The Blackhawks were too much for the Kings, as the Presidents’ Trophy winners moved within four victories of claiming the Cup for a second time in four seasons. Here are five reasons why the Kings won’t be repeating as champs:
1. Offensive outage
Last season the Kings struggled to score early, reunited Jeff Carter and Mike Richards before the NHL Trade Deadline and scored plenty in the postseason. After bringing everyone from the title run back, Los Angeles finished the regular season 10th in goals per game, but the old scoring troubles returned in the postseason.
The Kings averaged two-thirds of a goal per game less in the Stanley Cup Playoffs, and their 2.06 per contest is the fewest of any team that reached the second round, let alone the conference finals.
2. Road kills
The inability to score was exacerbated away from Staples Center, and the Kings won just one time in this postseason on the road. They scored only 14 times in nine road games -- 11 in eight contests before a three-goal “outburst” in Game 5 against the Blackhawks.
Los Angeles lost six times by a 2-1 score away from home, including all three games at HP Pavilion and Game 1 at United Center. It was a 180-degree turn from 2012, when the Kings won the first two games in the opponent’s building in each of the four series, and 10-1 overall on the road en route to the Cup.
3. Slow starters
In each of the three games at United Center in this series with the Blackhawks, the Kings started terribly. The earliest Los Angeles recorded a shot on goal was 6:35 into Game 2, and in both Games 1 and 5, it took the Kings more than 10 minutes.

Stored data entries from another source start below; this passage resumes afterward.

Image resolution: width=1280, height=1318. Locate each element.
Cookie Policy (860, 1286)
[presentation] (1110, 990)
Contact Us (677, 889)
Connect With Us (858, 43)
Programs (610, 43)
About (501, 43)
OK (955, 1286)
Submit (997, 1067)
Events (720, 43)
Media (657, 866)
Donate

Chicago took the lead in Games 2 and 5 before goaltender Corey Crawford had to make a save. In Game 1, the Kings took the lead with their second “shot” when Justin Williams redirected an outlet pass off his stick and past Crawford, but were outshot 17-2 in the period.
Road teams typically like to keep the home team from a fast start to the game to help dull the crowd, but that didn’t happen in any of the games in this series.
4. Speed kills
The Blues were clearly a good matchup for the Kings because they both play a similar style. Los Angeles was able to overcome San Jose, but barely. When the Kings had to face the speedy and deep Blackhawks, it proved to be a problem.
Chicago was clearly the faster team. It allowed the Blackhawks to combat the Kings’ physical style, and helped them frustrate Los Angeles by keeping the puck. The Kings were better at slowing the Blackhawks after Game 2, but they still had trouble sustaining offensive pressure in part because of Chicago’s team speed and quickness.
5. Bug catching
Los Angeles had incredible luck with injuries during the 2012 playoffs. The Kings played the same six defensemen in all 20 postseason games, and none of the key forwards missed any time (Simon Gagne was out for most of the postseason with a concussion, but the Kings weren’t expecting to have him back).
The physical play in the St. Louis and San Jose series exacted a toll this time around. Williams, Dustin Brown and Drew Doughty all confirmed to reporters after Game 5 that they were playing through injuries. Jarrett Stoll and Mike Richards both missed time with concussions. The Kings would have had their hands full with the Blackhawks at full strength, but with so many key guys nursing injuries it was a pretty implausible task considering Chicago was able to dress the same lineup save for a one-game suspension that kept defenseman Duncan Keith out of Game 4.